Pull every line containing the word "Pricing" out of the material below.

(Extracted data Opens)

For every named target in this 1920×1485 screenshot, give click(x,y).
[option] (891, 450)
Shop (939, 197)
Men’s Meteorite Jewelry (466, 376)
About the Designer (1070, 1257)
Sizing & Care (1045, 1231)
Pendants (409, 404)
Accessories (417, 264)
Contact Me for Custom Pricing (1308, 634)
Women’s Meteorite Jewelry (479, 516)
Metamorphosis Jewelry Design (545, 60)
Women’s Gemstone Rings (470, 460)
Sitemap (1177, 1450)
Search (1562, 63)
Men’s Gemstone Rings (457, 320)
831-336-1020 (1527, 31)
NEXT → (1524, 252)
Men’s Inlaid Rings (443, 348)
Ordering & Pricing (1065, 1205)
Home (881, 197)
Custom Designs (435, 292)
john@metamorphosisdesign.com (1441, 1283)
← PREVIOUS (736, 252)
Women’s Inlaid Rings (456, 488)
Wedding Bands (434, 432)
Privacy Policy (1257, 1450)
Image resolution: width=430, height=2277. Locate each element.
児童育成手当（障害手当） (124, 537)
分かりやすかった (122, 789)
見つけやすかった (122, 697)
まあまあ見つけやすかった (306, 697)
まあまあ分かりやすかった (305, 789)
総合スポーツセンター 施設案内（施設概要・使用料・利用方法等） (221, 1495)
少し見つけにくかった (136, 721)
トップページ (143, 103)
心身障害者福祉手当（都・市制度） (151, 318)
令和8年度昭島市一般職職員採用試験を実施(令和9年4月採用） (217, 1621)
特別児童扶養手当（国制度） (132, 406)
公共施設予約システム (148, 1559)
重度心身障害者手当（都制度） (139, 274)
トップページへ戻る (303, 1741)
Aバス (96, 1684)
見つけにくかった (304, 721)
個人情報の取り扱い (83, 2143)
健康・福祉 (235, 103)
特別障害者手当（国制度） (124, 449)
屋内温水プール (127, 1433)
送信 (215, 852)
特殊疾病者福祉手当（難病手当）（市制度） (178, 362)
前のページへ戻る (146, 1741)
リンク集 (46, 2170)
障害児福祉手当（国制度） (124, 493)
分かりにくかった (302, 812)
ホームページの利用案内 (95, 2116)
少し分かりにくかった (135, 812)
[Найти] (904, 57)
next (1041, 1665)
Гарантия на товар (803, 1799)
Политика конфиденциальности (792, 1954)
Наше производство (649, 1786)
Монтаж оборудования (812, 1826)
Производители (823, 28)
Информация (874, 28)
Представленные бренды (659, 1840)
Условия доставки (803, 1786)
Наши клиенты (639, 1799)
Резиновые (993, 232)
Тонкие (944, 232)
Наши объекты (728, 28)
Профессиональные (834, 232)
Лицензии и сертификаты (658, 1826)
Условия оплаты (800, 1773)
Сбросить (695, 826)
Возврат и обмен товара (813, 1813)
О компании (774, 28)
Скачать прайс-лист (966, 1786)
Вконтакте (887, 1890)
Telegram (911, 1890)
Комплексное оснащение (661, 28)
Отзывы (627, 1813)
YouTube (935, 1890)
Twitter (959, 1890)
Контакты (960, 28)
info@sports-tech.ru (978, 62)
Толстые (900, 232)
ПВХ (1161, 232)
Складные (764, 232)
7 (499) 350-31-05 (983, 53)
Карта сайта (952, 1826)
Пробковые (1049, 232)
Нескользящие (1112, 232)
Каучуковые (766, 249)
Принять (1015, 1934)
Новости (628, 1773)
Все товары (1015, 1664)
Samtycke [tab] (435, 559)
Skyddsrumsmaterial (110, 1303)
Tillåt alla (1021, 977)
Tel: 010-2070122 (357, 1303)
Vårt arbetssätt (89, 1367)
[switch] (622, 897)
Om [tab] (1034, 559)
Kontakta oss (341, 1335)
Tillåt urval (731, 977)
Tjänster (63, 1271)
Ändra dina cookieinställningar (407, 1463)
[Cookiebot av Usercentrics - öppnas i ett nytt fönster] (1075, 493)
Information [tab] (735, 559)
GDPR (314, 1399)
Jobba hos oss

(Extracted data Closes)

■ Answer section ■
Contact Me for Custom Pricing (1308, 634)
Ordering & Pricing (1065, 1205)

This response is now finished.